As we have argued in the past, the fundamentals in the US in terms of real incomes, jobs creation, the housing market and hence consumer spending have been quite solid. Jerome Powell, Chair of the US Federal Reserve stated last week that “the fundamentals of the US economy remain strong”. But we are cautious in that the impact on the previously very buoyant level of consumer confidence of the fall in equity markets has yet to be seen.

Powell also noted that the Fed is prepared to “act as appropriate to support the economy”. The market has interpreted that as meaning a significant cut in interest rates at the next Federal Open Market Committee meeting on March 18th.

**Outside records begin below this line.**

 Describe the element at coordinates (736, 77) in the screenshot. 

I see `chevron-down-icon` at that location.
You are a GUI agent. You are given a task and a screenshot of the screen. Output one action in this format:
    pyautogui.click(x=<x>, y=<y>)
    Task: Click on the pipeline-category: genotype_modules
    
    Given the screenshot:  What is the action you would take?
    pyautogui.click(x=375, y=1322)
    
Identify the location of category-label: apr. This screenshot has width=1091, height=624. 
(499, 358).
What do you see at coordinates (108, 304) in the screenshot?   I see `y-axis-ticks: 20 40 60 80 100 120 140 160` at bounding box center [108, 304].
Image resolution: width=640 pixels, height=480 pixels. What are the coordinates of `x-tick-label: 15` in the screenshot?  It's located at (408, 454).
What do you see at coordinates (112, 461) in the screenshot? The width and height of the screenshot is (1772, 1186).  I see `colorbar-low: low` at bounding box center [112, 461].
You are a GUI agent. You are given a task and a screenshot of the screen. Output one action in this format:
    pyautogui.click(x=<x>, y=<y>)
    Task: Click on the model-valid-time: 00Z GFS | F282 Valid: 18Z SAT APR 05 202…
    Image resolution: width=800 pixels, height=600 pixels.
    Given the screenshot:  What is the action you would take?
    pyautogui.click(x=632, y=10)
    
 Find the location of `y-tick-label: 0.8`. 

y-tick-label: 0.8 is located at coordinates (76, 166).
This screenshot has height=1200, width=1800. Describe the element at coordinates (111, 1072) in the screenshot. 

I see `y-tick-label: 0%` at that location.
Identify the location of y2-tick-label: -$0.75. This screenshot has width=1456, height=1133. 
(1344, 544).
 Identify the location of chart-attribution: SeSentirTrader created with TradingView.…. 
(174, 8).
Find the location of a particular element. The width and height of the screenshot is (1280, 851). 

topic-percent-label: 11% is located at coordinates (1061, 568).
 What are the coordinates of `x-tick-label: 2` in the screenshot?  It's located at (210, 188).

The other central bank that may consider a rate cut is the Bank of England, at its meeting at end March, with outgoing Governor Mark Carney warning that the crisis will “have an impact” on UK growth.

The Bank of Japan has pledged to provide support though “appropriate” money market intervention but, like the European Central Bank, it has probably already reached the end of the road in terms of interest rate reductions.

The optimistic view is that in many ways the global economic fundamentals will not be permanently affected. There will be an impact on growth, but the impact will only last for the duration of the epidemic itself, and once the worst has passed, a return to some sort of normality will reappear.

As economist John Keynes once said: “economists set themselves too easy, too useless a task if in tempestuous seasons they can only tell us that when the storm is long past the ocean is flat again.” But for now, that may be all that economists can do, given gauging the severity and length of the storm is impossible, and until then we are left in the realms of pure uncertainty.